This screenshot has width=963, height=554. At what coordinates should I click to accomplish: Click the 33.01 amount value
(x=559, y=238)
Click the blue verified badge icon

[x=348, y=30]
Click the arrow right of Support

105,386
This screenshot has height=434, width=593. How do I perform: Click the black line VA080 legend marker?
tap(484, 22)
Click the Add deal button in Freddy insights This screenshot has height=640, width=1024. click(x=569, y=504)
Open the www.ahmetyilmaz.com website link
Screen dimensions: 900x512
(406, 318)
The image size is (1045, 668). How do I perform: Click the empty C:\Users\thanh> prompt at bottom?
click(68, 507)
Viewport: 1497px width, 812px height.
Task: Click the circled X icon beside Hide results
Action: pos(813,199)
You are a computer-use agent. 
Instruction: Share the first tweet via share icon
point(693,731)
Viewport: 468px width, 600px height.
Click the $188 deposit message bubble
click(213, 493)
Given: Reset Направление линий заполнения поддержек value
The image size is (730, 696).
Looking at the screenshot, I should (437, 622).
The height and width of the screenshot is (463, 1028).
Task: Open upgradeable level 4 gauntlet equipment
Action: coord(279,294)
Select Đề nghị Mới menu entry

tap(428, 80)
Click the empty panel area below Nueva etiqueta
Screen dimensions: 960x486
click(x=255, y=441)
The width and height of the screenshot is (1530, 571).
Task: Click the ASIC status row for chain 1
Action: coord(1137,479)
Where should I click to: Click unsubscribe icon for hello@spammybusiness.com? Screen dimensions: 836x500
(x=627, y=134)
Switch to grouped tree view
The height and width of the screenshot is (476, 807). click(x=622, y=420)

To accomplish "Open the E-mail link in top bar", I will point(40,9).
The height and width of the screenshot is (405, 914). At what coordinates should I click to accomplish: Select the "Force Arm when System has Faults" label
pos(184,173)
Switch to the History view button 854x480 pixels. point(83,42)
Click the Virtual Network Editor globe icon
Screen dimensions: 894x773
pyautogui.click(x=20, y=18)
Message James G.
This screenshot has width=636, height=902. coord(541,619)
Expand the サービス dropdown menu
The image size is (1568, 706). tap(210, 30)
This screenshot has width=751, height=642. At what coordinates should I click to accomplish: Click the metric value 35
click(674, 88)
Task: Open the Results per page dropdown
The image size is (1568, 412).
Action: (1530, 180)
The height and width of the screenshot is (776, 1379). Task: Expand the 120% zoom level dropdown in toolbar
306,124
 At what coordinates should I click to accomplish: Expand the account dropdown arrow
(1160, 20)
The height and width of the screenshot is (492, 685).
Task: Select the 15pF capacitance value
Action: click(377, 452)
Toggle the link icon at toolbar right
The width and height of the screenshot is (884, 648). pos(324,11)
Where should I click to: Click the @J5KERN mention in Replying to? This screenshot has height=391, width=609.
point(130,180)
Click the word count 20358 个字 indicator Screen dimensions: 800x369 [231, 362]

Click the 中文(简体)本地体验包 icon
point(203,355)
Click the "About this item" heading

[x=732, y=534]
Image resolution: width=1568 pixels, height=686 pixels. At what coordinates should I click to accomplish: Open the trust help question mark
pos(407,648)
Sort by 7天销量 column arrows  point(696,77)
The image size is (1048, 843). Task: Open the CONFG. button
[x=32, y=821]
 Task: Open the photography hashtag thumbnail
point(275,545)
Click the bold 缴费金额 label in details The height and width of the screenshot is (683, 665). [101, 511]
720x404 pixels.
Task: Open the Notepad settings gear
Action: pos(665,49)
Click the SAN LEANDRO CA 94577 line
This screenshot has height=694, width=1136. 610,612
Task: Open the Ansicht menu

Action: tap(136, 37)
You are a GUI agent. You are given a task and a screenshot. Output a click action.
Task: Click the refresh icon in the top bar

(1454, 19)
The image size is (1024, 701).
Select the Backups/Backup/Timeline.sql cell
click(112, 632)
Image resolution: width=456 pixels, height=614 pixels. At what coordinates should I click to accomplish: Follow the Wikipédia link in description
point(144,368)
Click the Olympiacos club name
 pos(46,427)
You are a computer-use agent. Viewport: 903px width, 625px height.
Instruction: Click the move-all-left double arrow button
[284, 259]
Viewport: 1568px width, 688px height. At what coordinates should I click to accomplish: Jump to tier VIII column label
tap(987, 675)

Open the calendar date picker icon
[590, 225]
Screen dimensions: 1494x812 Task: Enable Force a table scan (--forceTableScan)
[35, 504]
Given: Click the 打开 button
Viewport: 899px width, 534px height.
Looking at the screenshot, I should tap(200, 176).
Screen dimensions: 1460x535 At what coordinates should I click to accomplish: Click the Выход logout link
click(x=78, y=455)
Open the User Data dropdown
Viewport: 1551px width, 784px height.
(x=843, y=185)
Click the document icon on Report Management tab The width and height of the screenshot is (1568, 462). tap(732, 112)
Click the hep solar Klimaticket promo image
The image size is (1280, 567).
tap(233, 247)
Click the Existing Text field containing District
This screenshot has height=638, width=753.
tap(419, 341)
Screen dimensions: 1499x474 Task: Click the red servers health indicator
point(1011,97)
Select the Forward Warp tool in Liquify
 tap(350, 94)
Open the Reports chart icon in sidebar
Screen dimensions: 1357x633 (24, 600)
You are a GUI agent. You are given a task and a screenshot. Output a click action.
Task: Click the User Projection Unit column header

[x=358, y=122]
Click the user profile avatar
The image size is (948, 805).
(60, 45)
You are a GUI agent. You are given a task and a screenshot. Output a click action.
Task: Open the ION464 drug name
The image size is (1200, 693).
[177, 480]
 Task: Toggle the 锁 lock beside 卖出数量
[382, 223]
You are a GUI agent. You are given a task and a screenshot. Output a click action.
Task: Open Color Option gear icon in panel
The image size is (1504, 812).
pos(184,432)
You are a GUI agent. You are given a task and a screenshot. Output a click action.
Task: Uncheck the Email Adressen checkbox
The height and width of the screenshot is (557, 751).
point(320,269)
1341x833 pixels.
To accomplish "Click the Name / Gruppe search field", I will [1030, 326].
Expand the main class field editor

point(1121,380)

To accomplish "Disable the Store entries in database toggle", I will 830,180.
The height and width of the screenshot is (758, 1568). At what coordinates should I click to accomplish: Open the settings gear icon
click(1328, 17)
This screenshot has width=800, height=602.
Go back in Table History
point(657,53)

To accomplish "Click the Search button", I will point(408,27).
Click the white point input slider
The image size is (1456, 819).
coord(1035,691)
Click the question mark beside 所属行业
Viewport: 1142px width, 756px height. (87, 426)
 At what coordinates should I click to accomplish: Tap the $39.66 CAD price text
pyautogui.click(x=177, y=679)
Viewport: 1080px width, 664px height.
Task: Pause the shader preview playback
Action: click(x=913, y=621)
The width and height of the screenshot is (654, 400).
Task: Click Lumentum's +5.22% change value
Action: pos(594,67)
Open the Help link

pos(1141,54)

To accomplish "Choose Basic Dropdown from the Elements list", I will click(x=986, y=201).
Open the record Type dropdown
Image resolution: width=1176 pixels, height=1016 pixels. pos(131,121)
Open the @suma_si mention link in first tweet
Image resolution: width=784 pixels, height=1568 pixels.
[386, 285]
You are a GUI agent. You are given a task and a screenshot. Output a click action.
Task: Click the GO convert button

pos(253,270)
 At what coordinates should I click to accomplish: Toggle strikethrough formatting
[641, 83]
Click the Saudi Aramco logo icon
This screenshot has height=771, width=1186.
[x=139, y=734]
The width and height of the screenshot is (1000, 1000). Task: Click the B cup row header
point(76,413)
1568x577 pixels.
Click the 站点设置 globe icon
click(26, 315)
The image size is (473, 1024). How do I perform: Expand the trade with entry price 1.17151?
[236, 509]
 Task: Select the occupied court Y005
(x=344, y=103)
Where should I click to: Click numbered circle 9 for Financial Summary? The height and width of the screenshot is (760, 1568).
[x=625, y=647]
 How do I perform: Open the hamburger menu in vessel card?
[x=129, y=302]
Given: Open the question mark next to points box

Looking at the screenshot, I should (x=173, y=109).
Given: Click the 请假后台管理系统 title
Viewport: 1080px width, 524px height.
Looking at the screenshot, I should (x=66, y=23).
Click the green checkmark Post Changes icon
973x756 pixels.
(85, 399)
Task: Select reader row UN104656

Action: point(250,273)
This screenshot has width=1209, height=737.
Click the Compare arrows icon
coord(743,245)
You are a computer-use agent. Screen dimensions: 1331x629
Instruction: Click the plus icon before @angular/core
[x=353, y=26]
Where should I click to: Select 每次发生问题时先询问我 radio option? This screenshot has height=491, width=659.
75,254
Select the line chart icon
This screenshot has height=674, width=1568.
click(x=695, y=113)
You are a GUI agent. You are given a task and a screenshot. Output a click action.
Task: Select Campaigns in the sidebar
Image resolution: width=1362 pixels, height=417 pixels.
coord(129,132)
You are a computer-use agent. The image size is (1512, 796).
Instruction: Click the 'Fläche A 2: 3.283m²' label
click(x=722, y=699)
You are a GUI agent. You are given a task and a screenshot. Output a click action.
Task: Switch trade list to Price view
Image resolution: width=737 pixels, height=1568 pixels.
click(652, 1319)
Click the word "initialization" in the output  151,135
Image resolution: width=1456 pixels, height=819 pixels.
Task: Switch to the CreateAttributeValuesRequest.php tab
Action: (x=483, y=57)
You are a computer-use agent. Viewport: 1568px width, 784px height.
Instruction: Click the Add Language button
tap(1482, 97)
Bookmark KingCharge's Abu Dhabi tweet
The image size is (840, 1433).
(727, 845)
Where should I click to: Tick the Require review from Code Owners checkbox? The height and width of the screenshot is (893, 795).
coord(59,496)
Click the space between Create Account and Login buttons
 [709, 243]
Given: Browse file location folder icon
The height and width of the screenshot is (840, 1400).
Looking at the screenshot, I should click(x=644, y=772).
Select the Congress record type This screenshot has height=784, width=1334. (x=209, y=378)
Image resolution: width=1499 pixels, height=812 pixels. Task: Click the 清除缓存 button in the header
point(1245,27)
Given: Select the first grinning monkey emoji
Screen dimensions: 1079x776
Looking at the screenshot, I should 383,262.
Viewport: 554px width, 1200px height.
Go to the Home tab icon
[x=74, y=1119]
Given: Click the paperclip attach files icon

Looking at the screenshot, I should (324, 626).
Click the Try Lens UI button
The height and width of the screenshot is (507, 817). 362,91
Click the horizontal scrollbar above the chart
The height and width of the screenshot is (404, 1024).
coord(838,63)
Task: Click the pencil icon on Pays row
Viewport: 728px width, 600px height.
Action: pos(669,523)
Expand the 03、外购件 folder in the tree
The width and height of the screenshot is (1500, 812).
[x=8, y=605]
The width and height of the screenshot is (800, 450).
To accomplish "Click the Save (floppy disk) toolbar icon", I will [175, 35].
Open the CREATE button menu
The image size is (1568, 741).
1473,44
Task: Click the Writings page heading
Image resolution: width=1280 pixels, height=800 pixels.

========================

Activity — Using the material above, transcribe exactly the lines from the line with "Select the Forward Warp tool in Liquify" to the line with "Task: Open Color Option gear icon in panel"; both count, and nothing else goes in.

Your solution —
Select the Forward Warp tool in Liquify
 tap(350, 94)
Open the Reports chart icon in sidebar
Screen dimensions: 1357x633 (24, 600)
You are a GUI agent. You are given a task and a screenshot. Output a click action.
Task: Click the User Projection Unit column header

[x=358, y=122]
Click the user profile avatar
The image size is (948, 805).
(60, 45)
You are a GUI agent. You are given a task and a screenshot. Output a click action.
Task: Open the ION464 drug name
The image size is (1200, 693).
[177, 480]
 Task: Toggle the 锁 lock beside 卖出数量
[382, 223]
You are a GUI agent. You are given a task and a screenshot. Output a click action.
Task: Open Color Option gear icon in panel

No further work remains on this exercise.